Is The Travertine Stone a Kind of Marble?

One of the first questions people have regarding travertine stone is whether it is a sort of marble or not. The answer is straightforward: no. However, it is necessary to explain why, even from stone professionals, we often hear about travertine stone in a perfectly natural manner.

According to the geological classification of rocks, travertine and marble are technically two separate things: travertine is a sedimentary limestone rock, while marble is a metamorphic rock. In other words, sedimentary rock is formed by the deposition of sediments through time. Still, metamorphic rock is formed by a sedimentary rock that has undergone considerable pressure and temperature changes over millions of years.

What Is The Main Difference Between Travertine and Marble?

Travertine is commonly mistaken for marble, and the two are frequently mixed. Many people believe that travertine is merely a fancy name for marble, but this is not the case; the two stones are extremely different, formed in different locations, and have a distinct appearance and feel. These two stones may be confused because they are both made of sedimentary material and belong to the limestone family. However, their look and formation are vastly different.

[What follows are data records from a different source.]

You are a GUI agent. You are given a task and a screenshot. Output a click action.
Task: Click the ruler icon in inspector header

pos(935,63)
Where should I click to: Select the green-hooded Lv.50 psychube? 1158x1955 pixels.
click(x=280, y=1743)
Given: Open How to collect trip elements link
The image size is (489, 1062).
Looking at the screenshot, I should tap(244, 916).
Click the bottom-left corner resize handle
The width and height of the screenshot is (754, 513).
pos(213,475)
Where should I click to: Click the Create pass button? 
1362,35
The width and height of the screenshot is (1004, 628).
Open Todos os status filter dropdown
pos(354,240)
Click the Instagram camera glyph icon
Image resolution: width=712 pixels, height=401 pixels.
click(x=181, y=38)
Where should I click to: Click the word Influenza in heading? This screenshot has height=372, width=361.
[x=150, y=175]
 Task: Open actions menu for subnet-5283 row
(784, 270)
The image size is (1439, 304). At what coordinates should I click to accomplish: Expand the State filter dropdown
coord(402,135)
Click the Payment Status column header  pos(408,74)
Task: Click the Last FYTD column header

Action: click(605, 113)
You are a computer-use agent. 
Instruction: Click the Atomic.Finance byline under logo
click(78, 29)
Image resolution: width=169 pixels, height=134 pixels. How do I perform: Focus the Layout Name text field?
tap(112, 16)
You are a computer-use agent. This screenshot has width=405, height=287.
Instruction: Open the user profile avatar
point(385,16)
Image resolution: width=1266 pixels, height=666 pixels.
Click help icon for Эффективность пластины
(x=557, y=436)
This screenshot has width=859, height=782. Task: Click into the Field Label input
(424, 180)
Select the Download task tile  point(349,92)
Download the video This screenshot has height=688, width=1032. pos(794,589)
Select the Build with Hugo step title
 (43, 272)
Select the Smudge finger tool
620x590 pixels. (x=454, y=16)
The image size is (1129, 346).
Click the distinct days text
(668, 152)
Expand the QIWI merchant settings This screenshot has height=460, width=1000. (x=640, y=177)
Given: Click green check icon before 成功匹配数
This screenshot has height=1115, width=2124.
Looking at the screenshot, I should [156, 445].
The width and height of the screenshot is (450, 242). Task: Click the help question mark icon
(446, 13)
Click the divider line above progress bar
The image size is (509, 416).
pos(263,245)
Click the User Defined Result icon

The way the two stones are produced is the most significant distinction between them. When limestone is subjected to extreme pressures and temperatures, marble is created. On the other hand, Travertine is generated under even higher pressures and temperatures, but it occurs in hot springs and limestone caverns. Travertine is distinguished by its many small pores and channels, giving its peculiar appearance.

Marble is more substantial than Travertine and has a smoother surface. Travertine is a porous stone, unlike marble, and it contains holes. Travertine tiles are less costly than marble tiles. Travertine is the best option if you have a bigger space and a limited budget. Marble and travertine are both sturdy and durable enough to be used daily. However, since travertine is naturally softer and porous, the many holes in the tile's surface may cause scratching and etching over time.

Travertine Prices

While natural stone of any type isn’t the least expensive material for floors or countertops (carpet or vinyl), as a general rule, travertine costs less than granite or marble.

Prices vary greatly depending on where you live, the size and complexity of your project, the quality of the travertine, the type of the travertine, and the finish you choose, but you can expect to pay an average of $15 to $30 per square foot. By contrast, you will typically pay nearly double that for marble and slightly more for granite.